Le dépareillé, ou l'art de l'accord majeur

Agathe VIEILLARD-BARON
31/3/2025
Le dépareillé, ou l'art de l'accord majeur

Le costume dépareillé - ou abito spezzato, en VO - est un des classiques de l’élégance contemporaine. Il séduit de nombreux adeptes, et ce, pour plusieurs raisons : 

  • il s’adapte à tous les moments de votre journée, de la réunion à 9h le lundi matin, au café entre amis, jusqu’au repas de famille ou au rendez-vous romantique. 
  • c’est un style plus facile à assumer et à s’approprier quand on débute dans le costume. 
  • c’est le moyen idéal de diversifier ses tenues possibles, sans se ruiner. Acheter des pièces qui pourront se porter autant en costume complet qu’en dépareillé est le gage d’un investissement sûr. 
  • le dépareillé vous permet de multiplier les nuances de l’élégance, notamment dans l’accessoirisation : bottines, mocassins, baskets, casquette, chapeau, foulard, cravates… on apprend à jouer de tout pour atteindre le résultat souhaité.

# # # # # # #

* [Consigne A] Dans l'article sur le costume dépareillé, quel autre nom ce costume porte-t-il en VO ?
* [Consigne B] Reprenez le passage de l'article sur le costume dépareillé compris entre « Le costume dépareillé » et « dans le costume. », inclus, en remplaçant « café » par « déjeuner ».
Le matériel n'intervient pas dans ce travail.

# # # # # # #

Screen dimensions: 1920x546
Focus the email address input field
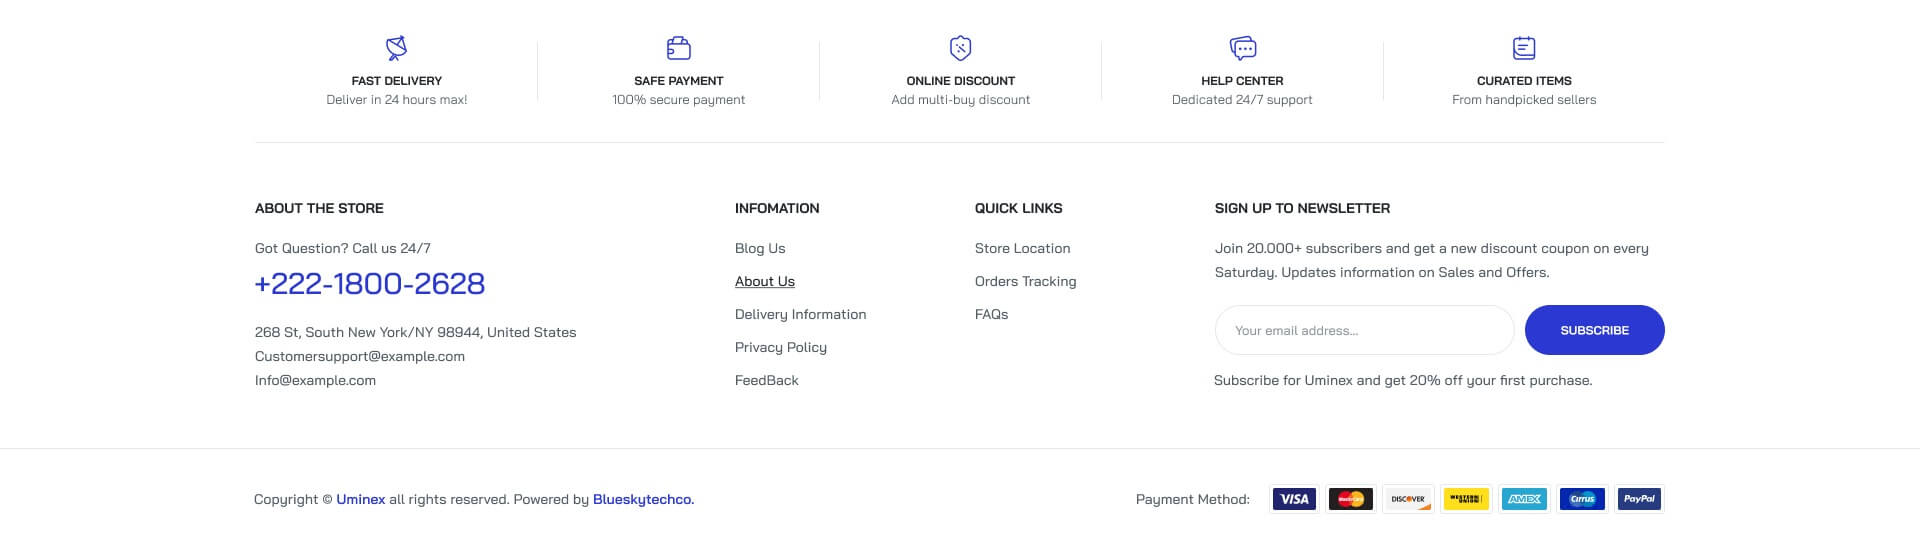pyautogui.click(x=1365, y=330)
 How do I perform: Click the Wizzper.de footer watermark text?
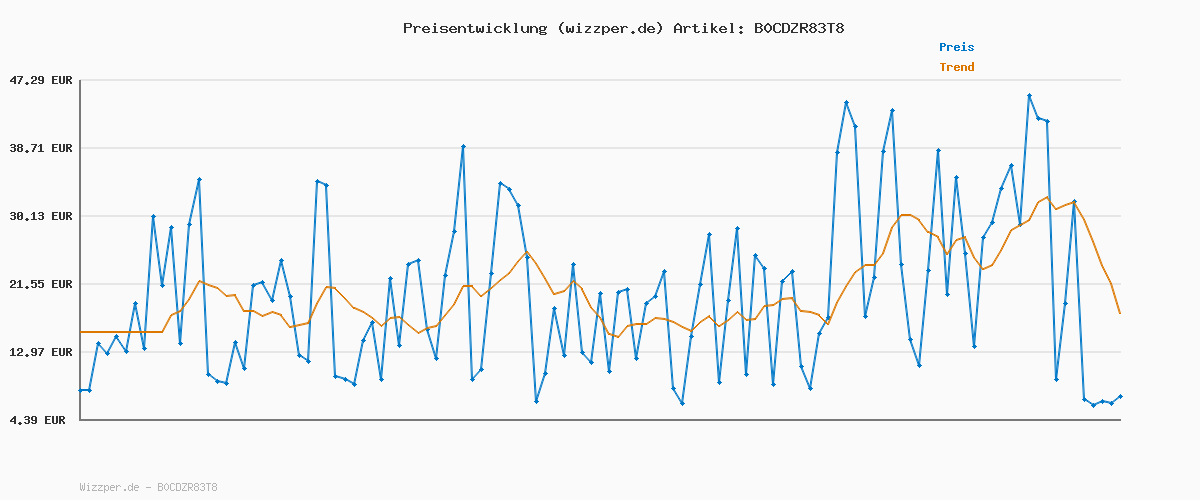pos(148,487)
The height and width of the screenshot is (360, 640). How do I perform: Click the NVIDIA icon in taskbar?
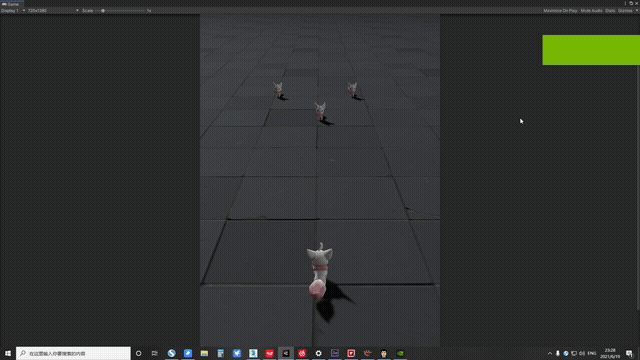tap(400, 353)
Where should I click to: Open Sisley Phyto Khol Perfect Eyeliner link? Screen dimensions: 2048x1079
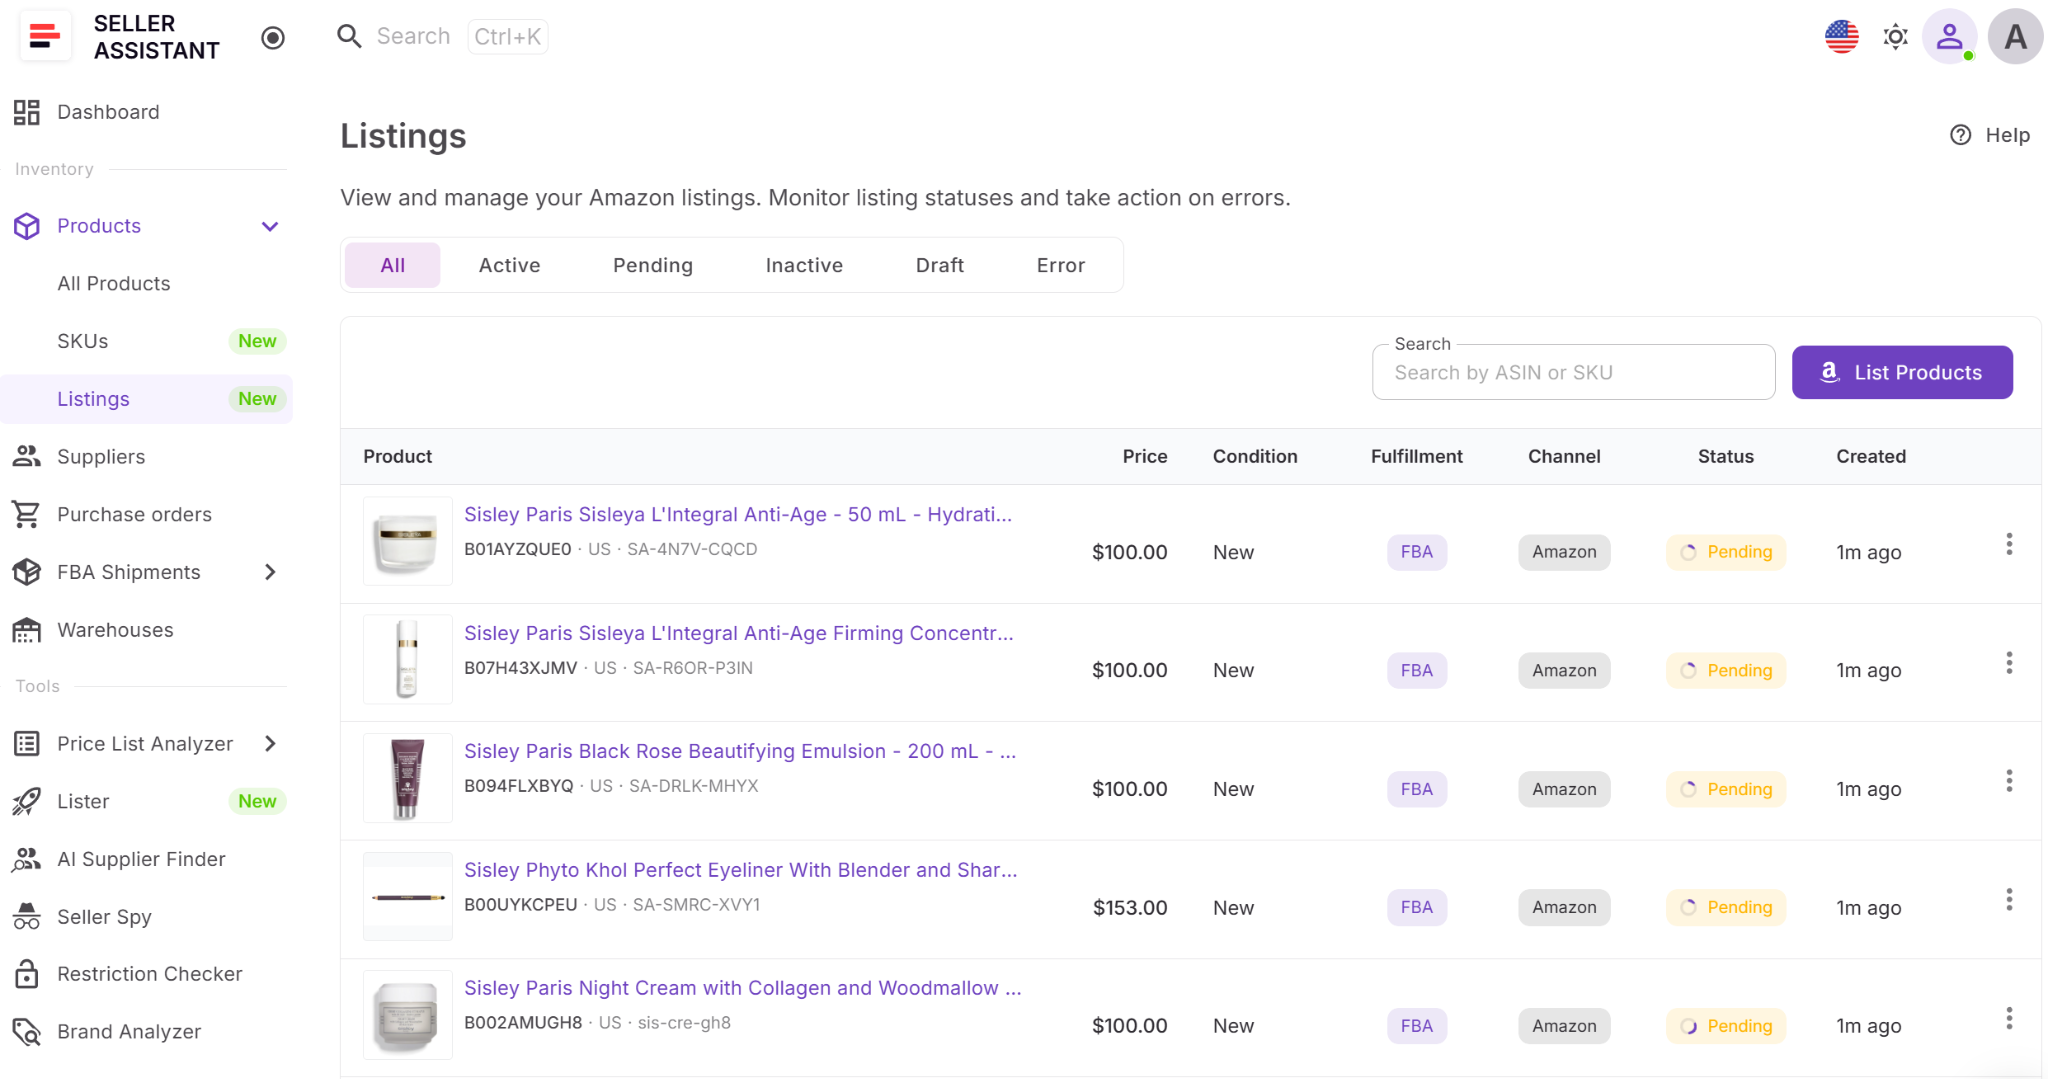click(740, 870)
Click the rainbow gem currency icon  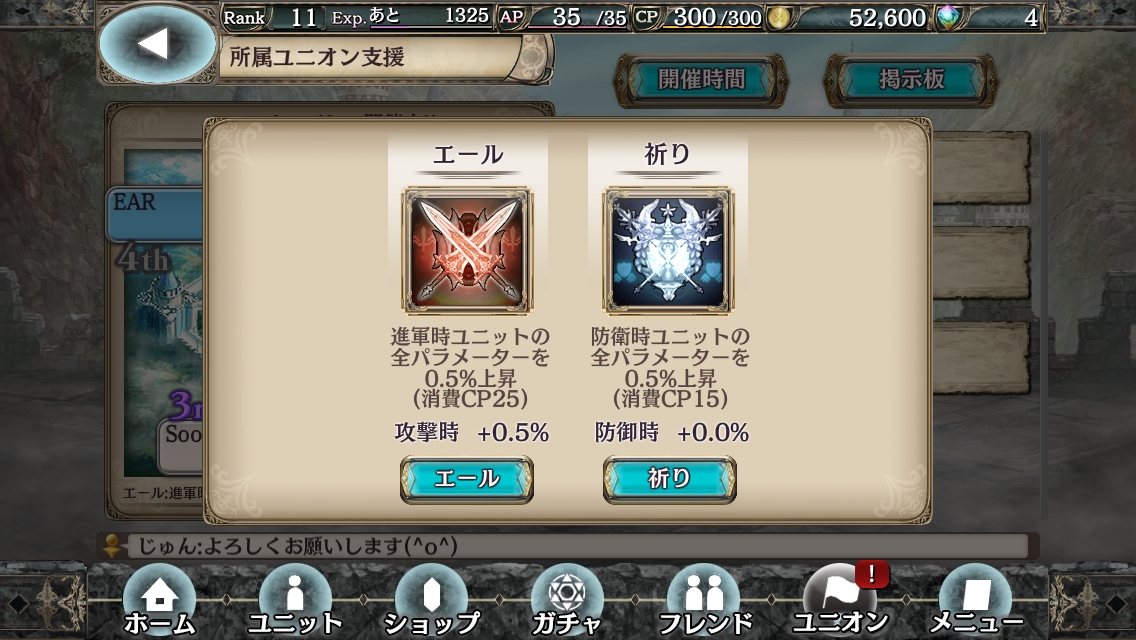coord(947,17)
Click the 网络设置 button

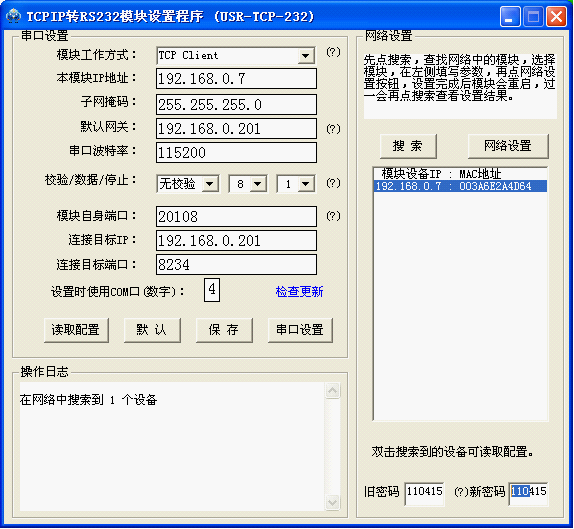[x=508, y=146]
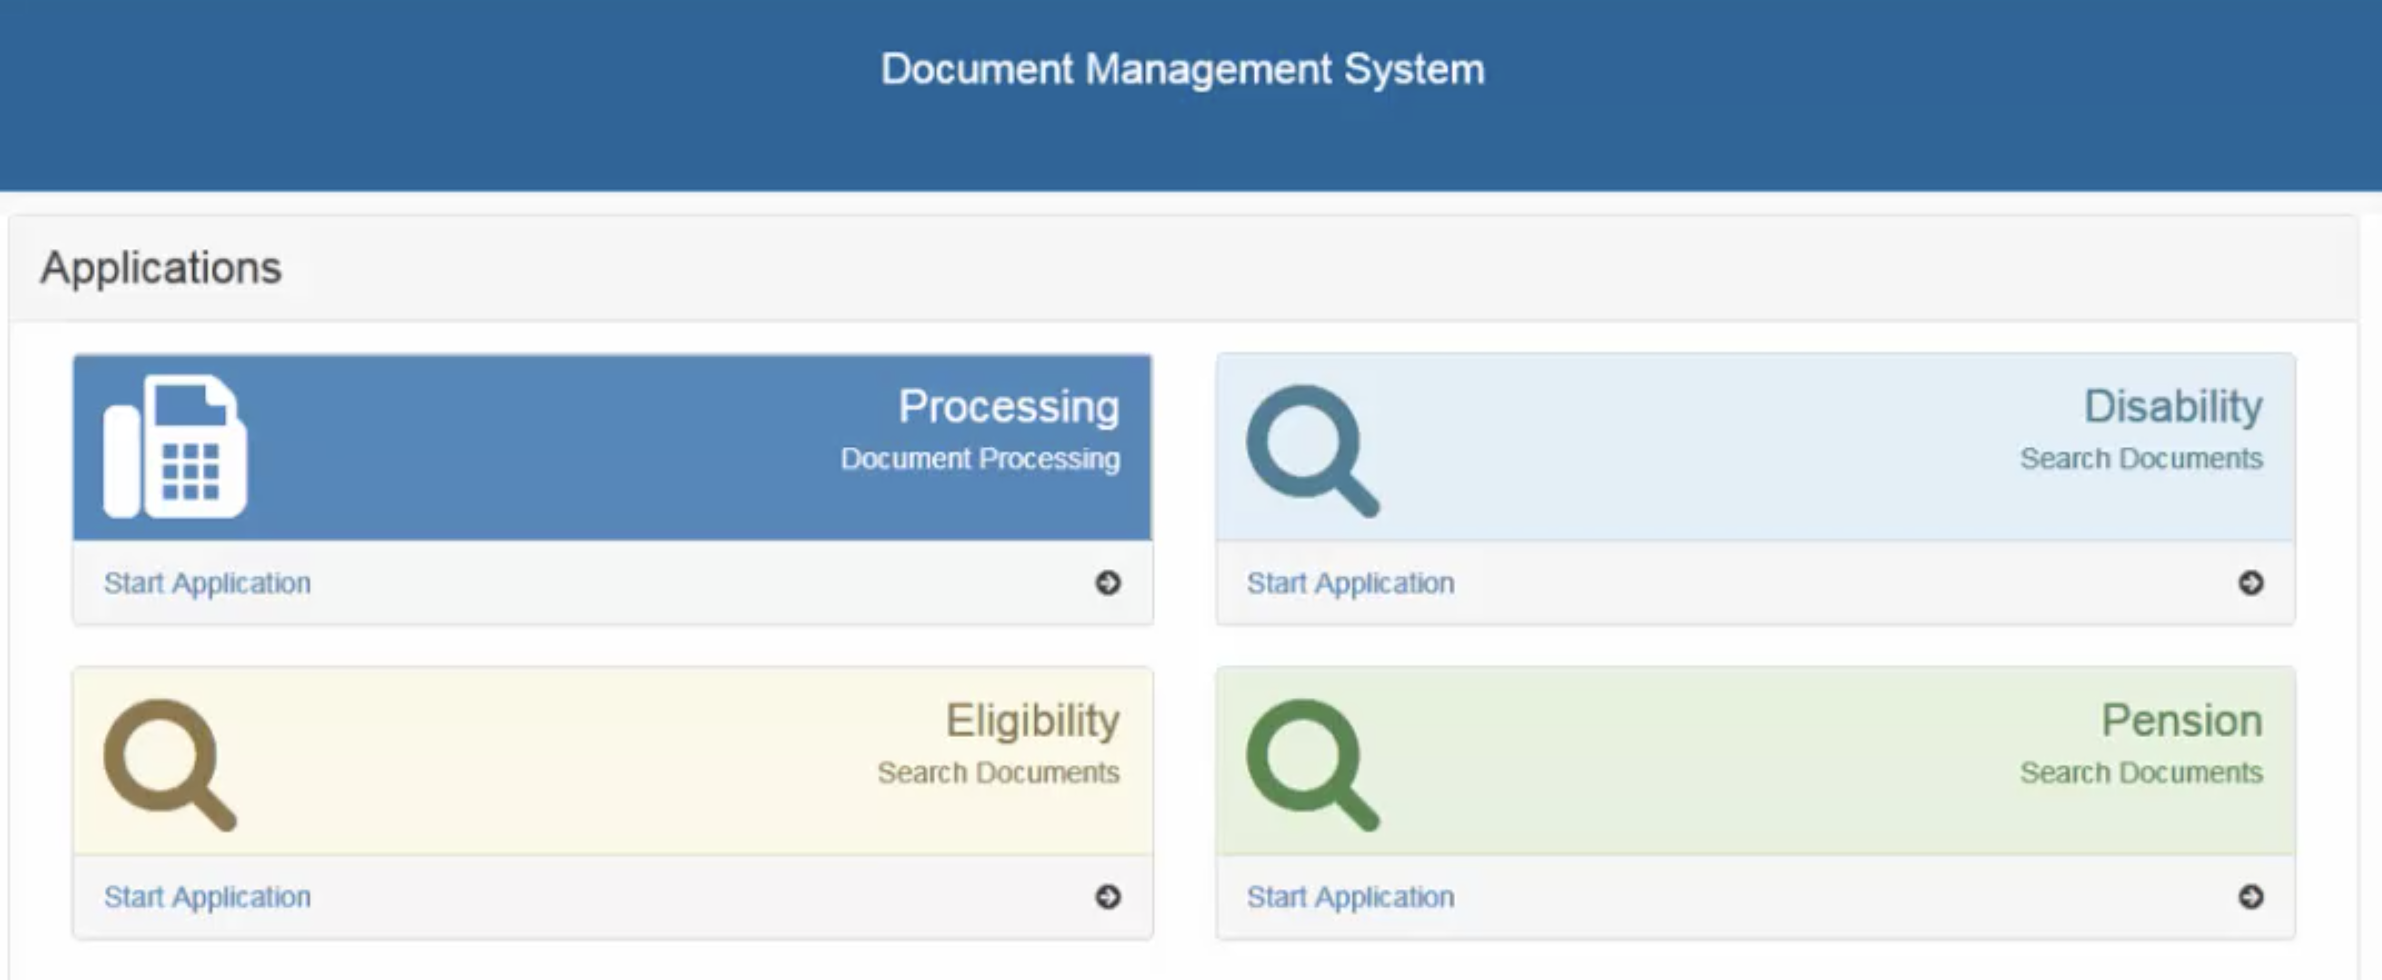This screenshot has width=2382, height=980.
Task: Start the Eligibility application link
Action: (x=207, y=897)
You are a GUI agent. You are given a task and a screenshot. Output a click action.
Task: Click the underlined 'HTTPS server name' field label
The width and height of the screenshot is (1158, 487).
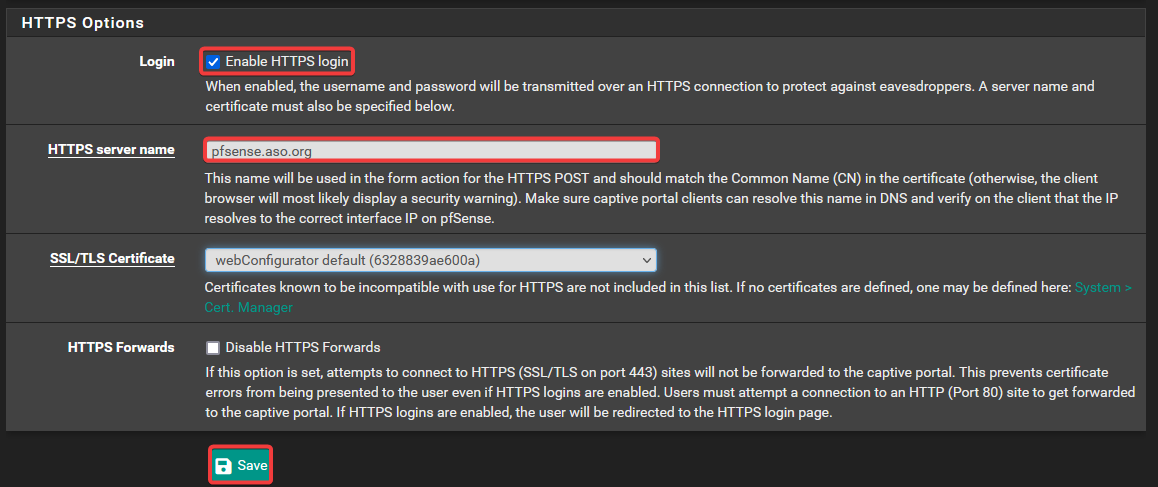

# # # # # # #

* [Réponse finale A] Abito spezzato.

* [Réponse finale B]
Le costume dépareillé - ou abito spezzato, en VO - est un des classiques de l’élégance contemporaine. Il séduit de nombreux adeptes, et ce, pour plusieurs raisons : 

  • il s’adapte à tous les moments de votre journée, de la réunion à 9h le lundi matin, au déjeuner entre amis, jusqu’au repas de famille ou au rendez-vous romantique. 
  • c’est un style plus facile à assumer et à s’approprier quand on débute dans le costume.